What managed providers handle:
Managed Kubernetes providers (Civo (#22), DigitalOcean (#21), Vultr (#12), Linode (#13)) configure container runtimes with appropriate procfs masking on their node images. The provider handles the runtime configuration and ensures that containers cannot access sensitive host paths by default. When the provider upgrades the container runtime, they verify that masking policies are maintained.
Falco (open source) and Sysdig (#122) detect suspicious access patterns to /proc and /sys paths at runtime. If a container attempts to read /proc/kcore or access a masked path, these tools generate an alert.

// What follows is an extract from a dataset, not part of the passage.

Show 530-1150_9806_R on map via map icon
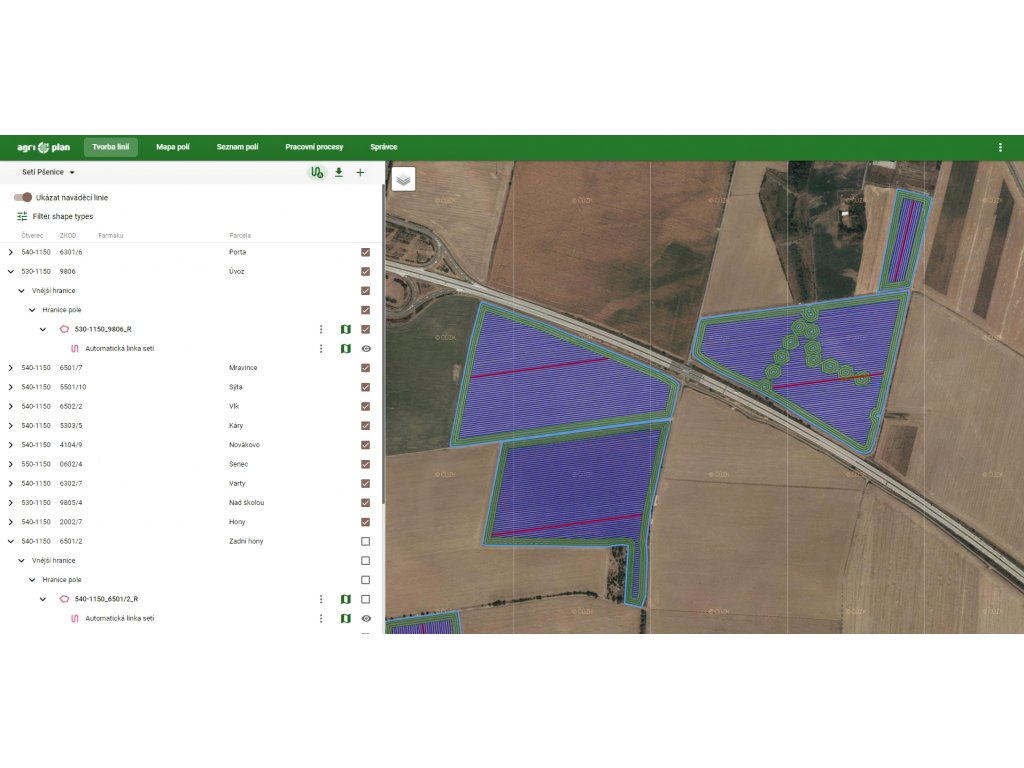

This provides detection even if a masking configuration is accidentally weakened.
What you still control: Host-level /proc hardening (hidepid, kptr_restrict, dmesg_restrict) is your responsibility on self-managed infrastructure. Pod security contexts and admission policies that prevent privileged containers are your responsibility on any Kubernetes deployment, including managed clusters.
Automation path: For self-managed infrastructure, apply the sysctl and fstab configurations from this article through your configuration management tool. Run the verification script on a schedule to detect drift. For Kubernetes, enforce Pod Security Standards at the namespace level to prevent containers from running with elevated procfs access.